Fleischskandal

Ermittlungen gegen Supermarkt-Ketten wegen Manipulation des Haltbarkeitsdatums

Die Staatsanwaltschaft Oldenburg hat im Fleischskandal neue Strafverfahren eingeleitet. Die Ermittlungen sollen sich gegen Beschäftigte von drei Supermarktketten in Deutschland richten, berichtet das Bielefelder "Westfalen-Blatt" vorab unter Berufung auf Angaben der ermittelnden Staatsanwaltschaft. Den Beschuldigten werde vorgeworfen, Frischfleisch nach Ablauf des Haltbarkeitsdatums umverpackt, neu etikettiert und wieder zum Verkauf angeboten zu haben.

Die Firmennamen und die Orte könnten aus ermittlungstaktischen Gründen derzeit nicht genannt werden, sagte Staatsanwalt Bernard Südbeck der Zeitung.

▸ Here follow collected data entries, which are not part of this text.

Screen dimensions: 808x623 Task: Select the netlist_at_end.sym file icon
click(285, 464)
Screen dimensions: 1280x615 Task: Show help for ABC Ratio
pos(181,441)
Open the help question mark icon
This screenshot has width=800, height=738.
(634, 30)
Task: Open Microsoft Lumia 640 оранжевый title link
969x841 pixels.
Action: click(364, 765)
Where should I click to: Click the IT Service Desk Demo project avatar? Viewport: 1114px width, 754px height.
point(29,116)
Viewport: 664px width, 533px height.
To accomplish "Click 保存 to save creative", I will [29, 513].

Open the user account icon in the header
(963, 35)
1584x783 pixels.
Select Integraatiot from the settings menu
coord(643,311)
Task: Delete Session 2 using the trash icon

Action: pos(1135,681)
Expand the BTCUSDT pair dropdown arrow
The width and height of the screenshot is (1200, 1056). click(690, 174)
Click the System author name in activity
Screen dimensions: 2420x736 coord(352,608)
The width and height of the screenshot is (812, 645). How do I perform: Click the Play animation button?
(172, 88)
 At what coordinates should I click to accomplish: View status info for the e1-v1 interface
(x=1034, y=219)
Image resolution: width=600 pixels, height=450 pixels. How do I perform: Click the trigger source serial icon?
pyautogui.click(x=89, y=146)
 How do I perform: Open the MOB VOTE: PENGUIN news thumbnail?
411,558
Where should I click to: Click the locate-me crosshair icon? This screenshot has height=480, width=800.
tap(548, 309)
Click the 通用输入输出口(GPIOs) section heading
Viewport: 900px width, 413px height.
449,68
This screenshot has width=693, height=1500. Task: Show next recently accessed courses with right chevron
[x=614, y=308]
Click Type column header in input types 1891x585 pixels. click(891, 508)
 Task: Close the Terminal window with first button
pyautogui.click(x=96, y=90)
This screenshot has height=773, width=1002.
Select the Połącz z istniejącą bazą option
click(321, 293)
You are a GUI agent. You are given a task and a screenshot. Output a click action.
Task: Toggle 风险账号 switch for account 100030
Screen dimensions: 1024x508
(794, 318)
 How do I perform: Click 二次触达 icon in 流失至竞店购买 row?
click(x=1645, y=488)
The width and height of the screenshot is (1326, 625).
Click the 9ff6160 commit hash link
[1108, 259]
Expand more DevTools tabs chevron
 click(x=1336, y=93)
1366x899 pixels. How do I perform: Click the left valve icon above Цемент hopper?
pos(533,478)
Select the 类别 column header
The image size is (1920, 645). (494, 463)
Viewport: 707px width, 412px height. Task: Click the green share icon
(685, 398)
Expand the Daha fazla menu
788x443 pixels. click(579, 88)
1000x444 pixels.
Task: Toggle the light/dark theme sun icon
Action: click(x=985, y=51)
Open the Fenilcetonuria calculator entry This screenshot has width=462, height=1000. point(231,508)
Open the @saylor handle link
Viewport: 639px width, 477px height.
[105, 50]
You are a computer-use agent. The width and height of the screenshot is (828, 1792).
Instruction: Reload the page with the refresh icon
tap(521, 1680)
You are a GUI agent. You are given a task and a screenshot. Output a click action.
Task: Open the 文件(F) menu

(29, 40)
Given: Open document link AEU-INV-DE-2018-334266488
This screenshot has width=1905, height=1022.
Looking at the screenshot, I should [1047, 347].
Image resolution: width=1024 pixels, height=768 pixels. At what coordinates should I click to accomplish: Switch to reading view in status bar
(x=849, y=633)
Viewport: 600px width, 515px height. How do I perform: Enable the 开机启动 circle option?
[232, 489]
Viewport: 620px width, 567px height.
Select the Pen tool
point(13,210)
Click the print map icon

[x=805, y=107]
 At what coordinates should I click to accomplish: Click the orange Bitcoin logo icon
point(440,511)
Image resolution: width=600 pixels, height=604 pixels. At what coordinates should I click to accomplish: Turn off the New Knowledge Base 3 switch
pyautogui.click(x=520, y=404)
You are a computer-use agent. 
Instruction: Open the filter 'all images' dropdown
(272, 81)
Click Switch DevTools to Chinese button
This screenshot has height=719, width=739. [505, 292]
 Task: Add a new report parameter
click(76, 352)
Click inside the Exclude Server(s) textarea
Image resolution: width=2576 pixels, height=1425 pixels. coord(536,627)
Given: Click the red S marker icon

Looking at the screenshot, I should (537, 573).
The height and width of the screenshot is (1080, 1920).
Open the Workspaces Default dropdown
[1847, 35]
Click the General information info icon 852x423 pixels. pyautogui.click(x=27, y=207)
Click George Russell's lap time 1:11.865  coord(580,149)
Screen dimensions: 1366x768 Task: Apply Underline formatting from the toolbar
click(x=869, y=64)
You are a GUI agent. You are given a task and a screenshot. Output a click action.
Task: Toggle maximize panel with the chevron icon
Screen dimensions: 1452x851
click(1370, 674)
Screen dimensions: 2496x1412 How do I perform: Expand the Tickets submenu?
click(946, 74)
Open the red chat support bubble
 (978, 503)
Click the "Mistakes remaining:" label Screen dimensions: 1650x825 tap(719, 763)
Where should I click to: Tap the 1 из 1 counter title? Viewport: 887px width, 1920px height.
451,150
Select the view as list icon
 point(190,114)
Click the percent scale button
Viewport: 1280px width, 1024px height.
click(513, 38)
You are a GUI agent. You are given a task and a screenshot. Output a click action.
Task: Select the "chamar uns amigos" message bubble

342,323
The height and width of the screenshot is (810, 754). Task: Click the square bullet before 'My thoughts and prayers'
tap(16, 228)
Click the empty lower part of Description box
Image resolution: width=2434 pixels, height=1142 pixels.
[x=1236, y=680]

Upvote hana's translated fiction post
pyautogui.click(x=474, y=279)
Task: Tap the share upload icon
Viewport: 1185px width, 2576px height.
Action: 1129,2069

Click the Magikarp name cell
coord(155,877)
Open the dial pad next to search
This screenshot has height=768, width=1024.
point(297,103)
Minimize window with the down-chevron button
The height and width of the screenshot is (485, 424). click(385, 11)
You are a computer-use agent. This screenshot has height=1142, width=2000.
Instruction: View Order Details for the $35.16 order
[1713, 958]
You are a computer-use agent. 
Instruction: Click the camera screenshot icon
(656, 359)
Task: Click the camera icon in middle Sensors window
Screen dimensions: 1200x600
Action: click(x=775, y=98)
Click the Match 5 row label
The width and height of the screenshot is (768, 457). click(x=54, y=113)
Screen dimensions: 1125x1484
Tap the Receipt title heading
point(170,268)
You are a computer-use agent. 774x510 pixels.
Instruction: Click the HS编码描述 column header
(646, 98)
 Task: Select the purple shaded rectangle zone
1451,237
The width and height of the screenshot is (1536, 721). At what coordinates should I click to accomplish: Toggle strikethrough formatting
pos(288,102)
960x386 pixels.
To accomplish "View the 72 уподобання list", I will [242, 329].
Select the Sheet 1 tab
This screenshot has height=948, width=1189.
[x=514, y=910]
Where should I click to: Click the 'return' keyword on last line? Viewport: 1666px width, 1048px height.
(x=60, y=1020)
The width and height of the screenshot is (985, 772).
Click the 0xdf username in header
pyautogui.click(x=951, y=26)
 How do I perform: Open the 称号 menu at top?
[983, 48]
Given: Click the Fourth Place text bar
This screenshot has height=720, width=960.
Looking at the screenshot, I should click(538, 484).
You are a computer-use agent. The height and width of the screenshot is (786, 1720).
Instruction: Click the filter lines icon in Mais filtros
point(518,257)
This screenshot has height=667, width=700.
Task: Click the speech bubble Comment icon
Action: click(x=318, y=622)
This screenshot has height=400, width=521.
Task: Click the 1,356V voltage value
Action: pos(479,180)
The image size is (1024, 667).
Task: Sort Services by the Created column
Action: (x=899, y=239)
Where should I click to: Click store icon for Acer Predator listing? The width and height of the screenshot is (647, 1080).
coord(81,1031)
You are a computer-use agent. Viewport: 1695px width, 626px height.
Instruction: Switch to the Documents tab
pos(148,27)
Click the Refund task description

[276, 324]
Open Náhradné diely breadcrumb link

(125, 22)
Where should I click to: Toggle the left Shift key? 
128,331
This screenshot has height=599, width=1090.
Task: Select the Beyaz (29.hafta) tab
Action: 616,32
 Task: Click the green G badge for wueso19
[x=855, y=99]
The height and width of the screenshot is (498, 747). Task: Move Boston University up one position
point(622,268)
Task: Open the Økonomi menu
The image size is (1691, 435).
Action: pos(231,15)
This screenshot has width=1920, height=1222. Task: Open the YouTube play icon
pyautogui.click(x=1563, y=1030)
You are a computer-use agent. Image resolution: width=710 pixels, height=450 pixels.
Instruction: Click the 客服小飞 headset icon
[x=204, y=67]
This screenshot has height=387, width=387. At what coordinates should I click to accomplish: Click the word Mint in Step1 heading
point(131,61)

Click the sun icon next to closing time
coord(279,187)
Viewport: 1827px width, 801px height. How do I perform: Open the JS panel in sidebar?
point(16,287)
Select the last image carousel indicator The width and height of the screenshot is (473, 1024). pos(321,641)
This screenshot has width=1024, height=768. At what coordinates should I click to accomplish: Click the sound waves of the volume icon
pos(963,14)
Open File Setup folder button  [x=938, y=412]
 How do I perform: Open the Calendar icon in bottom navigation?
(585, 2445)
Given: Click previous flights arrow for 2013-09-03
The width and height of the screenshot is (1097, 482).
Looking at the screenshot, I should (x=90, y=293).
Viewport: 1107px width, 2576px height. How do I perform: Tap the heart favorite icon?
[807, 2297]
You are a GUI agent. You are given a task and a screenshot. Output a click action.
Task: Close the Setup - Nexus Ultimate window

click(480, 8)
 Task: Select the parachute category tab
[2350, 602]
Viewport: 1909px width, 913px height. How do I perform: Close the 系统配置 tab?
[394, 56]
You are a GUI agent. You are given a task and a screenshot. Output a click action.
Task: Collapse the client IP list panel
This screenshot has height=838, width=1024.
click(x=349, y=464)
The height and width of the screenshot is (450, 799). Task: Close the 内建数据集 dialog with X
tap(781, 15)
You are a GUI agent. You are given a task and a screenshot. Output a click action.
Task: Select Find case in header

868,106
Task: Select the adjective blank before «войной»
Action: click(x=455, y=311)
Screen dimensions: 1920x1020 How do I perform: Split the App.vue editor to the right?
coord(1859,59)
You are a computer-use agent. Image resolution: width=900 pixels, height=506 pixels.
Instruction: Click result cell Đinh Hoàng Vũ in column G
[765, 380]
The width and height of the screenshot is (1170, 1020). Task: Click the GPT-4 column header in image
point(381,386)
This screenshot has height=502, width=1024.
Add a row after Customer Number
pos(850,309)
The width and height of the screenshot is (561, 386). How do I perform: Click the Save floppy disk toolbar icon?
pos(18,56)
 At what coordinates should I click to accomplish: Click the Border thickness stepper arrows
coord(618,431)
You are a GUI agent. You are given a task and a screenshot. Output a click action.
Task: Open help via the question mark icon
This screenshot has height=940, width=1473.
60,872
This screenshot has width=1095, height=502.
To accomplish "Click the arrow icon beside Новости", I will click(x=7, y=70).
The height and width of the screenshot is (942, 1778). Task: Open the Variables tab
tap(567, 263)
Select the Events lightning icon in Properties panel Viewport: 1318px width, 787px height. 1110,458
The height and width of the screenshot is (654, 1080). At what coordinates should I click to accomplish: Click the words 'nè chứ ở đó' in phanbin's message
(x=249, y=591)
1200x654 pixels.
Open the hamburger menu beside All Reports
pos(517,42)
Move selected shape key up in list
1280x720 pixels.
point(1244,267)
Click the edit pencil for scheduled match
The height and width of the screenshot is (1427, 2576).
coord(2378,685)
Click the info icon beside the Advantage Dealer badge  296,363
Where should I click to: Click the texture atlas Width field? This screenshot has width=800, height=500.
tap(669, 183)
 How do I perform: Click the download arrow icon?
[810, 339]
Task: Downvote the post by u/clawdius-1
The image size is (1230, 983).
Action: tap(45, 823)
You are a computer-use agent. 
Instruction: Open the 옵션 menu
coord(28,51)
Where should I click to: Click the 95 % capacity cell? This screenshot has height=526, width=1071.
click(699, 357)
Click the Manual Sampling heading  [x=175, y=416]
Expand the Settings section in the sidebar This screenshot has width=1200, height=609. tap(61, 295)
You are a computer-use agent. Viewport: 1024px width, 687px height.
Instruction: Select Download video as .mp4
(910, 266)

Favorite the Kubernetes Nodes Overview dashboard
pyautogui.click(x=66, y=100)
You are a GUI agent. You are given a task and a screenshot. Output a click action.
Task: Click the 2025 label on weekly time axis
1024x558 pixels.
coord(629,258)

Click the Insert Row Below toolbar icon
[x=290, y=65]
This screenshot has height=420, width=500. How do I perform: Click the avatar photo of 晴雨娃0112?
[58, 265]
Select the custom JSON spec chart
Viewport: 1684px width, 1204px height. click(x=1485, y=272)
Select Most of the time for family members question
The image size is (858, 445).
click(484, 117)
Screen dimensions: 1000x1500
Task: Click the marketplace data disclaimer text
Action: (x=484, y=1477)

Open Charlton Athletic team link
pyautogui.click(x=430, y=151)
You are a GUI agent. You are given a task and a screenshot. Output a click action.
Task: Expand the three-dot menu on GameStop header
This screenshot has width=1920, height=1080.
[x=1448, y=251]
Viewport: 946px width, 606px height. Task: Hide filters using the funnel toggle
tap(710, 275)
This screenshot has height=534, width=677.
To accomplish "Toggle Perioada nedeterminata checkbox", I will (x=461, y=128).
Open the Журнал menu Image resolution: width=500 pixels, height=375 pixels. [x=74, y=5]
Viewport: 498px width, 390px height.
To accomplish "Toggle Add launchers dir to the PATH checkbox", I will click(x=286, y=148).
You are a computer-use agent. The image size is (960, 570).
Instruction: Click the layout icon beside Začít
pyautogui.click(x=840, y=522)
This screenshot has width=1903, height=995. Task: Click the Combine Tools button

Die ersten Ermittlungen waren eingeleitet worden, nachdem Mitarbeiter der Real-Märkte in Langenhagen und Laatzen bei Hannover Anfang März bei einer Razzia auf frischer Tat ertappt wurden, wie sie Fleischpackungen manipulierten. Inzwischen seien die Ermittlungen auf den Real-Markt in Minden in Nordrhein-Westfalen ausgeweitet worden.